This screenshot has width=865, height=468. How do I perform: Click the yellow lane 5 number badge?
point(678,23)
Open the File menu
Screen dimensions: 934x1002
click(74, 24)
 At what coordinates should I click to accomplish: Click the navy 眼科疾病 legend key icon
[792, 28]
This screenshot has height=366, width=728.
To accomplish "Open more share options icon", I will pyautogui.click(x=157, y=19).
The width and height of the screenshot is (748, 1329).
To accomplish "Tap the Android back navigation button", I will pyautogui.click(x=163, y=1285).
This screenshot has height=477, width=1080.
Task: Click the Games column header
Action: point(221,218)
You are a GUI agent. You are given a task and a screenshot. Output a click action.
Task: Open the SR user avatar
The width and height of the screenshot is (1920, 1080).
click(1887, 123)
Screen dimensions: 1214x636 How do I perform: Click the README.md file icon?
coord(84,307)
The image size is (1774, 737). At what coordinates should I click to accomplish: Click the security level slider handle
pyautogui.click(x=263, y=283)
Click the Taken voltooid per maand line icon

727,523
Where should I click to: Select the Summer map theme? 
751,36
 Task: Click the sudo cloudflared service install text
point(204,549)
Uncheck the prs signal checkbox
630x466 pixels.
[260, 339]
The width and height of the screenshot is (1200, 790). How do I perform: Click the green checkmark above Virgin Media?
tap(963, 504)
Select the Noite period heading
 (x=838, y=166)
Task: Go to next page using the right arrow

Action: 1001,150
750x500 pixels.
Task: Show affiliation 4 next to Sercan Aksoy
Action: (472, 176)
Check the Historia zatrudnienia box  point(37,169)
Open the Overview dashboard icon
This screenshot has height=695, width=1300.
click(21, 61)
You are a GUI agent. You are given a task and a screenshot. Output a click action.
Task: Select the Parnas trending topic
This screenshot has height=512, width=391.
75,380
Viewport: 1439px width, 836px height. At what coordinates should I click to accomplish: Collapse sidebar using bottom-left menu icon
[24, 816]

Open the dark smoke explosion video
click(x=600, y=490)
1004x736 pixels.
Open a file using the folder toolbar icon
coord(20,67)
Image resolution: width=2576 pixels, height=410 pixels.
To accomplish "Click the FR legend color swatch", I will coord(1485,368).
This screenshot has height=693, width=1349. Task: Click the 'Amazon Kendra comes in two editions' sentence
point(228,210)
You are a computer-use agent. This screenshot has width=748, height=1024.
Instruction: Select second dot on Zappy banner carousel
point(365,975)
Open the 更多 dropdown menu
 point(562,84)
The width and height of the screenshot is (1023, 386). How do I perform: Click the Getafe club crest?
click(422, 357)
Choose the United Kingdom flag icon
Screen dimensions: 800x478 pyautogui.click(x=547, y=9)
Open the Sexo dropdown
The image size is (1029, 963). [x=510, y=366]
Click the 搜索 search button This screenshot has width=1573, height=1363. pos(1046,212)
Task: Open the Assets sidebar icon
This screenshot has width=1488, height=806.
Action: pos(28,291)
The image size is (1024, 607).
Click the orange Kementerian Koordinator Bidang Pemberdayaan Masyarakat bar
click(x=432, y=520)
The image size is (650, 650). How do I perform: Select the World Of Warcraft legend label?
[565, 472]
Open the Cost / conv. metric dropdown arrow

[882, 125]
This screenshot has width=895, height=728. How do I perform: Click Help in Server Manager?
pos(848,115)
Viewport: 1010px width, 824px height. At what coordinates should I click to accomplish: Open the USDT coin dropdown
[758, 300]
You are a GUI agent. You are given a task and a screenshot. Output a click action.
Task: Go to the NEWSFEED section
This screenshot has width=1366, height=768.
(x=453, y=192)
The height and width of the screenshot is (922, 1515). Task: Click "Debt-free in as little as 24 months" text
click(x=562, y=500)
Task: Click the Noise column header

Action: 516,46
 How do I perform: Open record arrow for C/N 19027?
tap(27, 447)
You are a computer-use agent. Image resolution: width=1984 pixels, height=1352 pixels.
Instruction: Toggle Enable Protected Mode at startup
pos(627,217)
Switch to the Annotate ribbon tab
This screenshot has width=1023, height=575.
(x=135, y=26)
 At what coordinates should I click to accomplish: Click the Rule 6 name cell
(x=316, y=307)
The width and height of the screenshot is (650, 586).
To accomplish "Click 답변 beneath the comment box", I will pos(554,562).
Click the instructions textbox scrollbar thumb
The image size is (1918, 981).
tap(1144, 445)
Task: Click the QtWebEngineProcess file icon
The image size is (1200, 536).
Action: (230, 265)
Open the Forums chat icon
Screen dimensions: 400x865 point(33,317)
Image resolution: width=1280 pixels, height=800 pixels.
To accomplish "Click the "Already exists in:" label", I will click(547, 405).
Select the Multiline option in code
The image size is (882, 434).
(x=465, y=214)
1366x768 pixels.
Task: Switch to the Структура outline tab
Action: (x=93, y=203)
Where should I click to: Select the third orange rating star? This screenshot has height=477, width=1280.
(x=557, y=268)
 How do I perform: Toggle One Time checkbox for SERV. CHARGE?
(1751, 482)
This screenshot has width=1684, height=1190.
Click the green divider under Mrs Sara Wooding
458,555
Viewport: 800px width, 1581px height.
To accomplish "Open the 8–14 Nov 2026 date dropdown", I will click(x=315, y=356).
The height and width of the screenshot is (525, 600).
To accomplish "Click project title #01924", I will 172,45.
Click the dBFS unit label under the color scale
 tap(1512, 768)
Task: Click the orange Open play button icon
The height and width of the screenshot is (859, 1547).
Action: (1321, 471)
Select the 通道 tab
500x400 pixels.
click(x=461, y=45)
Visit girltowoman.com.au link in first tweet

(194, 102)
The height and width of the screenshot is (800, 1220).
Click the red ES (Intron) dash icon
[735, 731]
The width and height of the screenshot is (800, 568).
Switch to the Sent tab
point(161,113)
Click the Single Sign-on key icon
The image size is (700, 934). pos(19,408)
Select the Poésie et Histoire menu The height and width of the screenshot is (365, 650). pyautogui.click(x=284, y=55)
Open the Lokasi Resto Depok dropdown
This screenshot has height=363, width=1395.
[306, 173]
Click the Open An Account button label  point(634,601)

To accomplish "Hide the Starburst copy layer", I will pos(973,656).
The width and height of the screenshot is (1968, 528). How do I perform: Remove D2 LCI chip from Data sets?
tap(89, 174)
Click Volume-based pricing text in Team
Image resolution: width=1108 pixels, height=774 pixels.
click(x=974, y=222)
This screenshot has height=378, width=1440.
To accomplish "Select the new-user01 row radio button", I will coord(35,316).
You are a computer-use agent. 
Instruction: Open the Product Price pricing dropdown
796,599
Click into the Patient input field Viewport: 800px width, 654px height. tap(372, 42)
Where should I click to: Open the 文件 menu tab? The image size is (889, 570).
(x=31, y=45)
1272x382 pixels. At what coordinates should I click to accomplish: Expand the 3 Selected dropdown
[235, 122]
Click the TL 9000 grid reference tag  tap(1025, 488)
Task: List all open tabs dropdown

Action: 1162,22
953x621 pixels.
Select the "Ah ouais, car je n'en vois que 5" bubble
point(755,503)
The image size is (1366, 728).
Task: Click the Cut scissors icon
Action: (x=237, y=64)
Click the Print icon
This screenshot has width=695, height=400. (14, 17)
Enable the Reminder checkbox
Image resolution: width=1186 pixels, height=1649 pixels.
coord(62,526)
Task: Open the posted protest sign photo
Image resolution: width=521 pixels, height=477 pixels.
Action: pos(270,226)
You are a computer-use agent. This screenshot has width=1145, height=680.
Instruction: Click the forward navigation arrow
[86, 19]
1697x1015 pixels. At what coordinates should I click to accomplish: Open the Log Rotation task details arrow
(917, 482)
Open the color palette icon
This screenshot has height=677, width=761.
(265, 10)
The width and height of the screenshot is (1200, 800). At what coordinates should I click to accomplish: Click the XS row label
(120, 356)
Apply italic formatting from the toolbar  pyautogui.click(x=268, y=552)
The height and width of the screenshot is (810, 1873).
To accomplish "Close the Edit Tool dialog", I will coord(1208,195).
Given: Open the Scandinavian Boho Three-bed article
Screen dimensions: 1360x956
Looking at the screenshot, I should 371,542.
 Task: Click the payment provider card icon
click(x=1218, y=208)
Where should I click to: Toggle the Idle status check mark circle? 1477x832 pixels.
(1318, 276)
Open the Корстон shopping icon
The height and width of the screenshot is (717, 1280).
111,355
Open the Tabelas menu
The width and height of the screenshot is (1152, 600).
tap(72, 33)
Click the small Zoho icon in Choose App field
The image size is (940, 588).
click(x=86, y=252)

○ ○ ○ ○ ○

### Exercise directions
Show the lines of the records that include the string "computer".

### Answer box
You are a computer-use agent. This screenshot has width=748, height=1024.
You are a computer-use agent. Image resolution: width=1984 pixels, height=1352 pixels.
You are a computer-use agent. 
You are a computer-use agent. This screenshot has width=1145, height=680.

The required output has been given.